Front-page story in the NYT today: Chávez, Seeking Foreign Allies, Spends Billions
The Center of Economic Investigations, an economic consulting firm in Caracas, issued a study recently that said Mr. Chávez had spent more than $25 billion abroad since taking office in 1999, about $3.6 billion a year, while First Justice, a leading opposition party, put the figure at $16 billion, based on Mr. Chávez’s own declarations.
As the NYT article shows,
There is little doubt, however, that the spending has won Mr. Chávez stature and support abroad. For Argentina, the debt purchases helped President Néstor Kirchner, Venezuela’s left-leaning ally, to pay off that country’s $9.8 billion debt to the International Monetary Fund, ending Argentina’s stormy relationship with the group.
In Cuba, Venezuela has supplied nearly 100,000 barrels of cut-rate oil per day — a deal Cuba repays with doctors and other services — making Mr. Chávez a benefactor on a par with the Soviet Union, which once bankrolled Castro’s economy.
In the Bronx this past winter, Citgo, a subsidiary of Petróleos de Venezuela, provided heating fuel at a 40 percent discount to some 8,000 low-income residents of 75 apartment buildings.

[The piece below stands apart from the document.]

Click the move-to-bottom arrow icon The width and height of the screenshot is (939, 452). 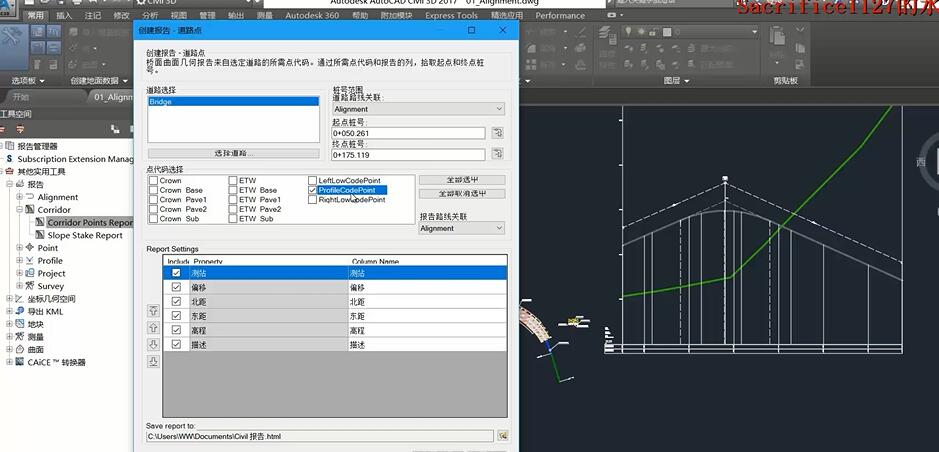(153, 361)
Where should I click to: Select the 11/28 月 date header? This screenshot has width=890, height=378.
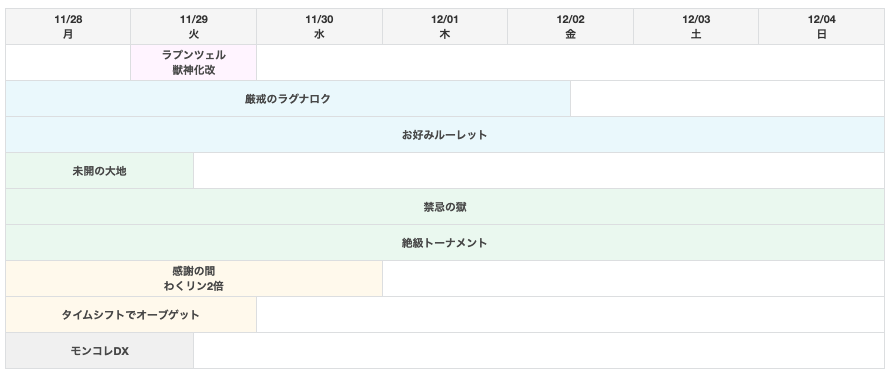[68, 27]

Hugo’s continuing to squeeze oil companies: Chavez hardens grip on Venezuela resources
APR. 3 5:44 P.M. ET President Hugo Chavez has tightened his grip on Venezuela’s energy resources, following through on threats to punish international companies that resist government control of the nation’s oil fields.
Venezuela seized two oil fields from France’s Total SA and Italy’s Eni SpA after the companies failed to comply with a government demand that operations be turned over to state oil company Petroleos de Venezuela SA, or PDVSA, Oil Minister Rafael Ramirez said Monday
The Economist‘s forecast is glum as far as economic prospects, but Hugo’s trying to bankroll his way into other countries’ politics, therefore the continuing pressure on oil producers, his main source of income:
Mr. Chávez is “spending considerable sums involving himself in the political and economic life of other countries in Latin America and elsewhere, this despite the very real economic development and social needs of his own country,” said John Negroponte, the American director of national intelligence, in February at a Congressional hearing in Washington.

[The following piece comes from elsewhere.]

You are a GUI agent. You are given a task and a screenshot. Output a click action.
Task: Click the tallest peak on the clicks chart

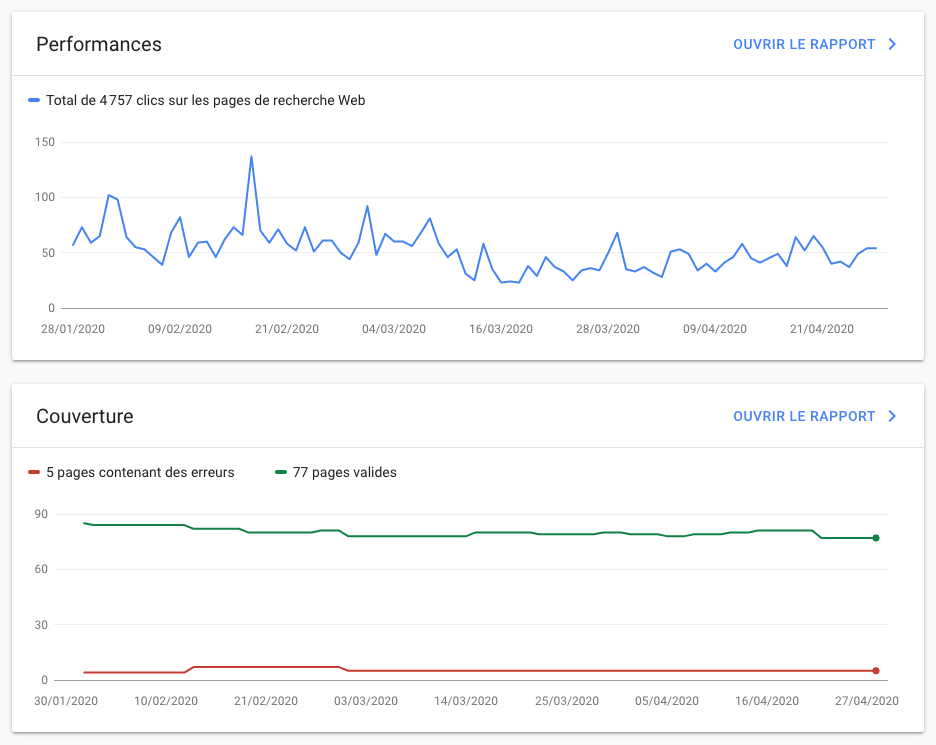point(250,156)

Antonio Ledezma, an opposition leader and one of the president’s more determined foes, said the policy’s aim was to build “a political platform with an international reach.”
However, while Hugo’s support of Evo Morales worked in Bolivia, it appears that Mexicans aren’t as glad to see their candidate having Hugo’s support. Publius Pundit explains,
The obnoxiousness, the uncouth talk about lapdogs, and the disrespectful behavior of Venezuelan dictator Hugo Chavez was apparently enough to affect Mexican voter sentiment – boosting the anti-Chavez right – as Mexican voters decided they had no intention of being pushed around.
Will Hugo’s money make his candidate win the Mexican elections?
We’ll find out next July.
Update, Wednesday 5 April Democracy at risk: Venezuela’s ChÁvez is shackling the press
Now, Chávez and his government are moving systematically to undercut press freedoms and silence press criticism of his lurch leftward. A Venezuelan congress and judiciary effectively controlled by Chávez are enacting laws and regulations that criminalize dissent. “Social responsibility” laws are being used to impose de facto censorship on radio and television news and commentary. A tangle of new arbitrary laws, decrees, regulations and rules is being put in place to stifle press criticism and give Chávez and his revolution an ever freer ride in the media.
While Chávez’s critics in the press are hounded and harassed, Chávez gets an average of 40 broadcast hours a week, unchallenged by critics, to harangue Venezuelans.
Not that this is news to our regular readers.